Inconsistent power supply, or the lack thereof, is quantifiably an economic plague with a predictable end. It is quantifiable and can have a predictable end because it involves interplay of available technical resources and human cognition. In the case of Nigeria, it is not so. Power supply and its efficiency continues to elude us decade after decade, government after government. There are no lack of policies or proposals in the grasp of our lawmakers and technocrats suited to address this challenge. In fact, the country has more than enough, yet the application of any of the formula is lock jammed by greed and personal agendas.

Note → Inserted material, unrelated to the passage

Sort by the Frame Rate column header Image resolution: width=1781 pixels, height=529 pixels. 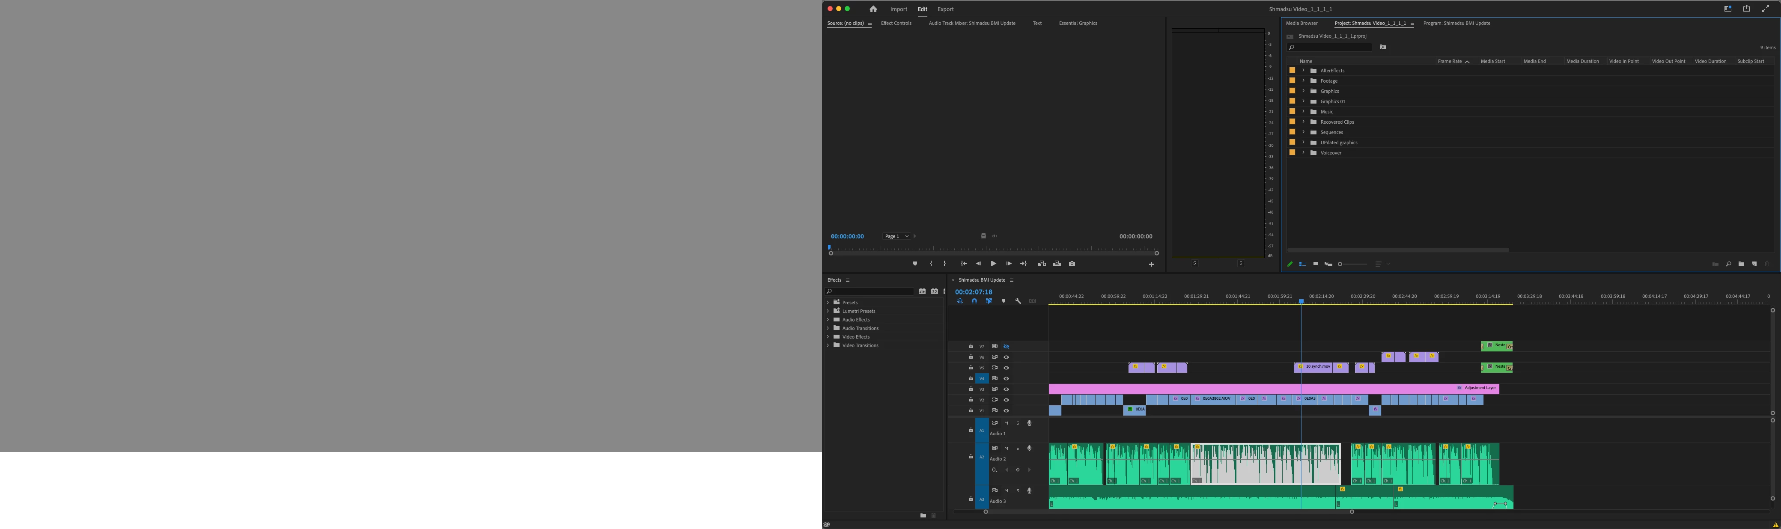pyautogui.click(x=1450, y=62)

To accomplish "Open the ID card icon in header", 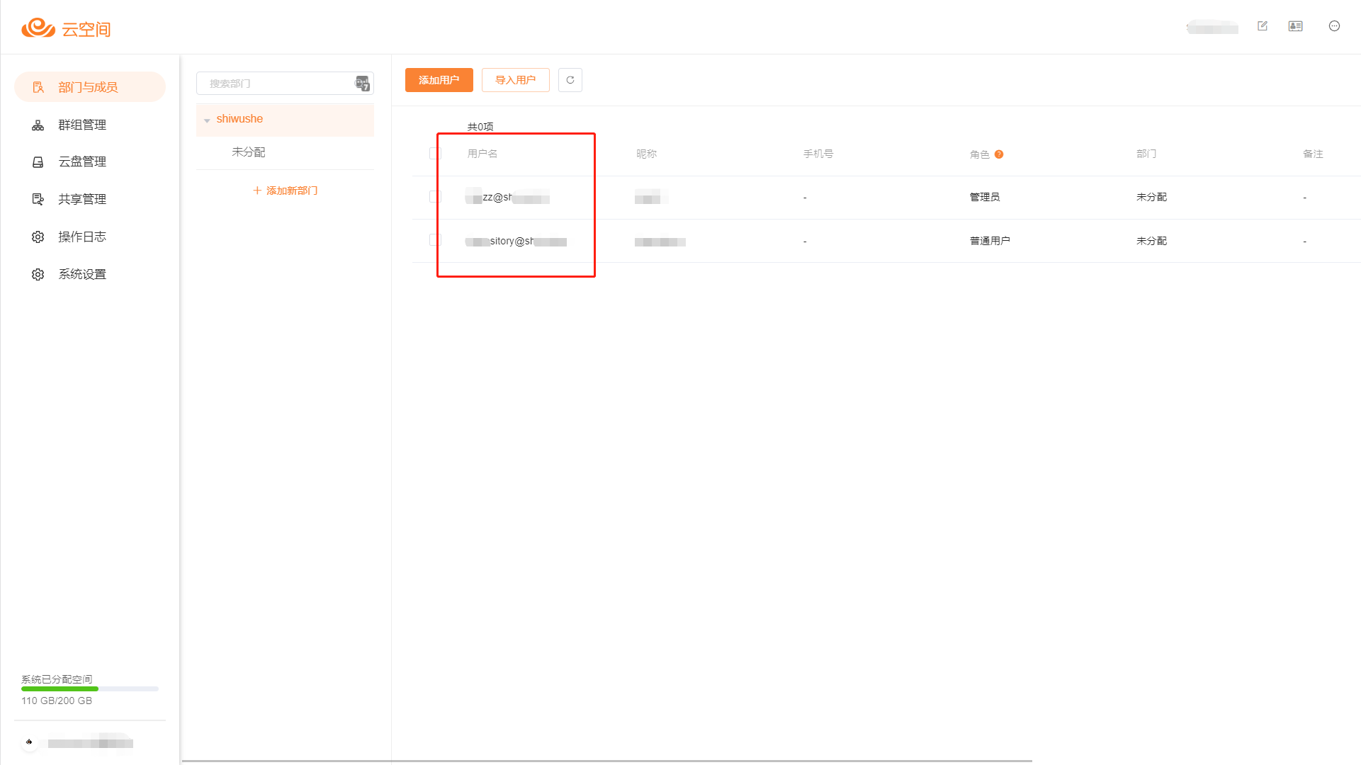I will pos(1296,26).
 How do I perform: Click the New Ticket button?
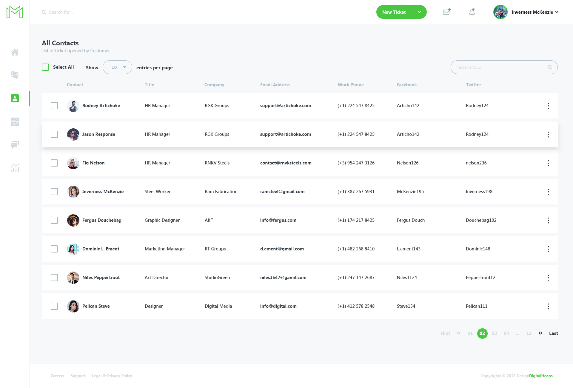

Consistent and available power supply drives the economy of any nation. The engine of the famed British Industrial Revolution of 1780-1850 was largely due to efficient harnessing of power supply in its timid state, like water reservoirs, hydrocarbon fuels, oil and natural gas supply. When Nigeria admixes the bountiful available monetary allocations and resources to a conscientious agenda to provide power to all her citizens, then the plague will cease and there will be light. Pure and Simple. When Nigeria can extricate politics and personal greed from the issues of power supply; then new and old industries will thrive, newer infrastructures and economies will take root. Joblessness, unproductivity, and even crime will reduce considerably.

To move Nigeria forward economically and socially, the federal government needs to reevaluate their approach to the fundamental challenges of insecurity and power supply. Power supply is a necessary engine for a vibrant economy and security creates a favorable market environment for investors, for healthy flow of commerce and for tourism.